-- Source data --
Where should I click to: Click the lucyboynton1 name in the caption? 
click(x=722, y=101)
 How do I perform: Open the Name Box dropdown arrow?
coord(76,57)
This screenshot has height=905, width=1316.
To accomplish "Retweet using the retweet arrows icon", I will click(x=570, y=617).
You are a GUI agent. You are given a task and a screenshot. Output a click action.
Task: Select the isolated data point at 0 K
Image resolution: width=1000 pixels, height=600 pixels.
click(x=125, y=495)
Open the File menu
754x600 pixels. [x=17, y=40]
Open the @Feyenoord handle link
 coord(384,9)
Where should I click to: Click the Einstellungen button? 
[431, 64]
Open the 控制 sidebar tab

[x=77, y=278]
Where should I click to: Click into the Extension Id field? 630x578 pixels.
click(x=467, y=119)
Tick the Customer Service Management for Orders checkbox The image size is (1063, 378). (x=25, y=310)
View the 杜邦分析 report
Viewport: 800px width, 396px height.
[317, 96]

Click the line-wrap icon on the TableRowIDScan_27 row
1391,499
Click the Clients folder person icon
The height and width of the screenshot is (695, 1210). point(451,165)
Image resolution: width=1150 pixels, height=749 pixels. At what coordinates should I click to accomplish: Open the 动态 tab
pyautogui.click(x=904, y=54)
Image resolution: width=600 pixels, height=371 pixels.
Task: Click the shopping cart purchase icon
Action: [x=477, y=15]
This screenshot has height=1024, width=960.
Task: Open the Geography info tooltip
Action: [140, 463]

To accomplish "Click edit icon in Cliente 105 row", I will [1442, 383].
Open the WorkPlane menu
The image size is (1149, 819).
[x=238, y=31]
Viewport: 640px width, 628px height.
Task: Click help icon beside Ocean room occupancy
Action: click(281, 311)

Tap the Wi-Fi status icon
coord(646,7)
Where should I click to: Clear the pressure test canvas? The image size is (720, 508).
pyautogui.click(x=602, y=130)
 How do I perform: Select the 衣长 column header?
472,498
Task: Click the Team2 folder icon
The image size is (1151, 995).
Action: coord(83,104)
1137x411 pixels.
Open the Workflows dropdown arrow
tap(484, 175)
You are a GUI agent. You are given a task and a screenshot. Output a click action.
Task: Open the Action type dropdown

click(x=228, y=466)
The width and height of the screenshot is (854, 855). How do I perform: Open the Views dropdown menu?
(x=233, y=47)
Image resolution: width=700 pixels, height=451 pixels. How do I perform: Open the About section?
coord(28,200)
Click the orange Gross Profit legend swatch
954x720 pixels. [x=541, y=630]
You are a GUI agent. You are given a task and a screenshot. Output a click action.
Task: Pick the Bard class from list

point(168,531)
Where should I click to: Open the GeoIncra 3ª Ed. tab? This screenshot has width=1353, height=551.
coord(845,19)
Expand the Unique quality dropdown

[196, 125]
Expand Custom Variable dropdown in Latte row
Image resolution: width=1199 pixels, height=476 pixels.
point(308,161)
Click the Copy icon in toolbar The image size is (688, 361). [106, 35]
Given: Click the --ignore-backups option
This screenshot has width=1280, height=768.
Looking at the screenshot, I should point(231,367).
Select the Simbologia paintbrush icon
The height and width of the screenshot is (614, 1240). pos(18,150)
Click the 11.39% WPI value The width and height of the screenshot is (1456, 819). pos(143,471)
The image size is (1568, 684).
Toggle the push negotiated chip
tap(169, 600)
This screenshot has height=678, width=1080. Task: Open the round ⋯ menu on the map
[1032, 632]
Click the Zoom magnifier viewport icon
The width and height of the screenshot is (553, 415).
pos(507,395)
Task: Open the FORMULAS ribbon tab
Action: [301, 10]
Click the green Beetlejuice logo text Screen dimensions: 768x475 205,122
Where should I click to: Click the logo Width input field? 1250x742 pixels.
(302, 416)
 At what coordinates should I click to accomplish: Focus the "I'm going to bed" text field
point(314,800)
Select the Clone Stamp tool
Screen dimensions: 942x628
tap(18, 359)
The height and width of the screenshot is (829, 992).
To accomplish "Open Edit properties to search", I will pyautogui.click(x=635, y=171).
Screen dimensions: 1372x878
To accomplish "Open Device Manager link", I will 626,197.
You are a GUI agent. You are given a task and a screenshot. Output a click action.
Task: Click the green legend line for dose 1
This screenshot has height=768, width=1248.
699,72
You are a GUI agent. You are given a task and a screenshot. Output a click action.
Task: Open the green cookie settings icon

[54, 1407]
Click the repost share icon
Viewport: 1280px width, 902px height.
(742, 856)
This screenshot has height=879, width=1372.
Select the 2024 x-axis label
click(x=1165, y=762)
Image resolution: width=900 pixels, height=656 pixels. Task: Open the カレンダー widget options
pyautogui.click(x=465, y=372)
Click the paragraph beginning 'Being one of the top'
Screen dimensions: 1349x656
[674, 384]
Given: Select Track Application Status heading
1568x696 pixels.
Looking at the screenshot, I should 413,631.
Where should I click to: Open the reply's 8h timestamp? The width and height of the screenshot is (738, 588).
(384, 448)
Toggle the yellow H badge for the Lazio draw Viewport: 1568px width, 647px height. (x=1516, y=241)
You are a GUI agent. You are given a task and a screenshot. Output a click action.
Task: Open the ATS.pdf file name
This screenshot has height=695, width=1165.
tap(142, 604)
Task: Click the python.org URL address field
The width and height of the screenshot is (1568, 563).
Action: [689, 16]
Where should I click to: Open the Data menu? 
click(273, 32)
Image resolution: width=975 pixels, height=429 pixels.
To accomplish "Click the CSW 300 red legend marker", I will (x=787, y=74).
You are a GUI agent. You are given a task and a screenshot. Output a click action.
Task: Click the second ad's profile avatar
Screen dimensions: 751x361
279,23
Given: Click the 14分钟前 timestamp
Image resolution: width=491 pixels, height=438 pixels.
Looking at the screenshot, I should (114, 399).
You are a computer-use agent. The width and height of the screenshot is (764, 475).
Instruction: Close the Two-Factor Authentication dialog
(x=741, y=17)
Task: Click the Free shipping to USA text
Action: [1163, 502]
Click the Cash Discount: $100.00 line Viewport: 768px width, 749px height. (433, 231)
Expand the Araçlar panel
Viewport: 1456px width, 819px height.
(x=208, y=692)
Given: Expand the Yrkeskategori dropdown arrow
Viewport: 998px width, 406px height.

-- Task brief --
The answer must be a verbatim transcription of all the entries.

-- Answer --
Where should I click to: Click the lucyboynton1 name in the caption? 
click(x=722, y=101)
 How do I perform: Open the Name Box dropdown arrow?
coord(76,57)
This screenshot has height=905, width=1316.
To accomplish "Retweet using the retweet arrows icon", I will click(x=570, y=617).
You are a GUI agent. You are given a task and a screenshot. Output a click action.
Task: Select the isolated data point at 0 K
Image resolution: width=1000 pixels, height=600 pixels.
click(x=125, y=495)
Open the File menu
754x600 pixels. [x=17, y=40]
Open the @Feyenoord handle link
 coord(384,9)
Where should I click to: Click the Einstellungen button? 
[431, 64]
Open the 控制 sidebar tab

[x=77, y=278]
Where should I click to: Click into the Extension Id field? 630x578 pixels.
click(x=467, y=119)
Tick the Customer Service Management for Orders checkbox The image size is (1063, 378). (x=25, y=310)
View the 杜邦分析 report
Viewport: 800px width, 396px height.
[317, 96]

Click the line-wrap icon on the TableRowIDScan_27 row
1391,499
Click the Clients folder person icon
The height and width of the screenshot is (695, 1210). point(451,165)
Image resolution: width=1150 pixels, height=749 pixels. At what coordinates should I click to accomplish: Open the 动态 tab
pyautogui.click(x=904, y=54)
Image resolution: width=600 pixels, height=371 pixels.
Task: Click the shopping cart purchase icon
Action: [x=477, y=15]
This screenshot has height=1024, width=960.
Task: Open the Geography info tooltip
Action: [140, 463]

To accomplish "Click edit icon in Cliente 105 row", I will [1442, 383].
Open the WorkPlane menu
The image size is (1149, 819).
[x=238, y=31]
Viewport: 640px width, 628px height.
Task: Click help icon beside Ocean room occupancy
Action: click(281, 311)

Tap the Wi-Fi status icon
coord(646,7)
Where should I click to: Clear the pressure test canvas? The image size is (720, 508).
pyautogui.click(x=602, y=130)
 How do I perform: Select the 衣长 column header?
472,498
Task: Click the Team2 folder icon
The image size is (1151, 995).
Action: coord(83,104)
1137x411 pixels.
Open the Workflows dropdown arrow
tap(484, 175)
You are a GUI agent. You are given a task and a screenshot. Output a click action.
Task: Open the Action type dropdown

click(x=228, y=466)
The width and height of the screenshot is (854, 855). How do I perform: Open the Views dropdown menu?
(x=233, y=47)
Image resolution: width=700 pixels, height=451 pixels. How do I perform: Open the About section?
coord(28,200)
Click the orange Gross Profit legend swatch
954x720 pixels. [x=541, y=630]
You are a GUI agent. You are given a task and a screenshot. Output a click action.
Task: Pick the Bard class from list

point(168,531)
Where should I click to: Open the GeoIncra 3ª Ed. tab? This screenshot has width=1353, height=551.
coord(845,19)
Expand the Unique quality dropdown

[196, 125]
Expand Custom Variable dropdown in Latte row
Image resolution: width=1199 pixels, height=476 pixels.
point(308,161)
Click the Copy icon in toolbar The image size is (688, 361). [106, 35]
Given: Click the --ignore-backups option
This screenshot has width=1280, height=768.
Looking at the screenshot, I should point(231,367).
Select the Simbologia paintbrush icon
The height and width of the screenshot is (614, 1240). pos(18,150)
Click the 11.39% WPI value The width and height of the screenshot is (1456, 819). pos(143,471)
The image size is (1568, 684).
Toggle the push negotiated chip
tap(169, 600)
This screenshot has height=678, width=1080. Task: Open the round ⋯ menu on the map
[1032, 632]
Click the Zoom magnifier viewport icon
The width and height of the screenshot is (553, 415).
pos(507,395)
Task: Open the FORMULAS ribbon tab
Action: [301, 10]
Click the green Beetlejuice logo text Screen dimensions: 768x475 205,122
Where should I click to: Click the logo Width input field? 1250x742 pixels.
(302, 416)
 At what coordinates should I click to accomplish: Focus the "I'm going to bed" text field
point(314,800)
Select the Clone Stamp tool
Screen dimensions: 942x628
tap(18, 359)
The height and width of the screenshot is (829, 992).
To accomplish "Open Edit properties to search", I will pyautogui.click(x=635, y=171).
Screen dimensions: 1372x878
To accomplish "Open Device Manager link", I will 626,197.
You are a GUI agent. You are given a task and a screenshot. Output a click action.
Task: Click the green legend line for dose 1
This screenshot has height=768, width=1248.
699,72
You are a GUI agent. You are given a task and a screenshot. Output a click action.
Task: Open the green cookie settings icon

[54, 1407]
Click the repost share icon
Viewport: 1280px width, 902px height.
(742, 856)
This screenshot has height=879, width=1372.
Select the 2024 x-axis label
click(x=1165, y=762)
Image resolution: width=900 pixels, height=656 pixels. Task: Open the カレンダー widget options
pyautogui.click(x=465, y=372)
Click the paragraph beginning 'Being one of the top'
Screen dimensions: 1349x656
[674, 384]
Given: Select Track Application Status heading
1568x696 pixels.
Looking at the screenshot, I should 413,631.
Where should I click to: Open the reply's 8h timestamp? The width and height of the screenshot is (738, 588).
(384, 448)
Toggle the yellow H badge for the Lazio draw Viewport: 1568px width, 647px height. (x=1516, y=241)
You are a GUI agent. You are given a task and a screenshot. Output a click action.
Task: Open the ATS.pdf file name
This screenshot has height=695, width=1165.
tap(142, 604)
Task: Click the python.org URL address field
The width and height of the screenshot is (1568, 563).
Action: [689, 16]
Where should I click to: Open the Data menu? 
click(273, 32)
Image resolution: width=975 pixels, height=429 pixels.
To accomplish "Click the CSW 300 red legend marker", I will (x=787, y=74).
You are a GUI agent. You are given a task and a screenshot. Output a click action.
Task: Click the second ad's profile avatar
Screen dimensions: 751x361
279,23
Given: Click the 14分钟前 timestamp
Image resolution: width=491 pixels, height=438 pixels.
Looking at the screenshot, I should (114, 399).
You are a computer-use agent. The width and height of the screenshot is (764, 475).
Instruction: Close the Two-Factor Authentication dialog
(x=741, y=17)
Task: Click the Free shipping to USA text
Action: [1163, 502]
Click the Cash Discount: $100.00 line Viewport: 768px width, 749px height. (433, 231)
Expand the Araçlar panel
Viewport: 1456px width, 819px height.
(x=208, y=692)
Given: Expand the Yrkeskategori dropdown arrow
Viewport: 998px width, 406px height.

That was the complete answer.